Abstract

The writer has observed in two streams a method of transportation of solids in suspension which he has not seen described in any literature, and which may therefore present a method of the transportation of sediment which is new to this science.The observations were made in the Canadian River near Tulsa, Oklahoma, and in the Root River in southeastern Minnesota. In both of these streams the water was flowing on a bed of clean sand and was clear, so that the phenomena could be observed. The sand‐bed was in the form of ripples, which consisted of a series of small bars scattered irregularly over the bed of the stream with relatively flat upstream slope and steep downstream slope. In the Canadian River the action occurred over a large area of the stream‐bed , but in the Root River it acted only at a single point. The phenomena consisted of an upward‐moving turbulent current which started from a point on the downstream‐sloping face of the ripple and carried the bed‐material upward.

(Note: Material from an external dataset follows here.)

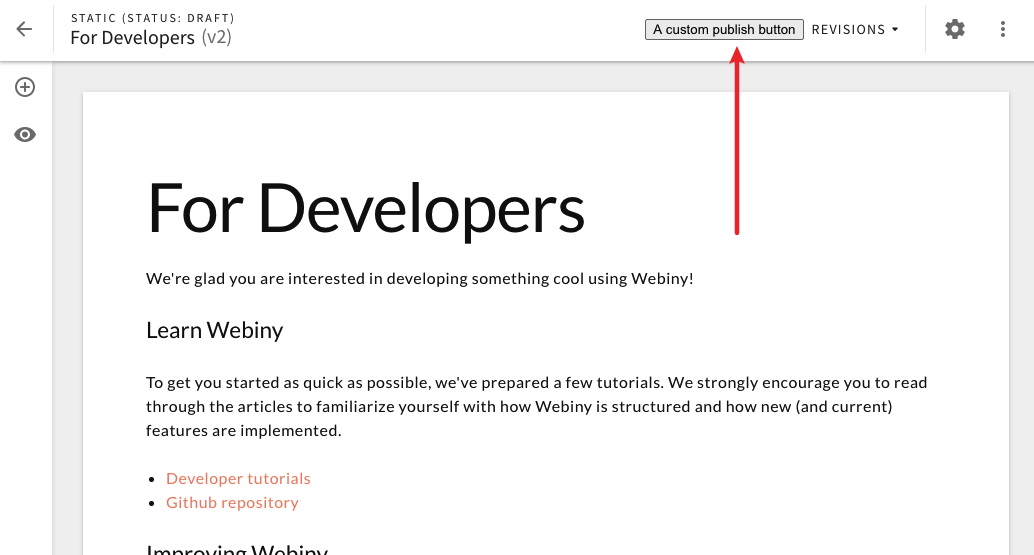Open the three-dot more options menu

This turbulent current extended to the surface, where it spread out and mixed with the horizontal current of the stream and the sediment carried up with it spread out with the current and gradually settled back to the bottom. These upward currents did not move from place to place, but remained stationary, always rising from the end of the same ripple. It has been suggested by A. A. KALINSKE that they are caused by the wake formed behind a sand‐ripple on the bed, since they resemble the wake formed behind a ship rather than a vortex. Perhaps this method of sediment‐transport should be called “ripple‐wake suspension”.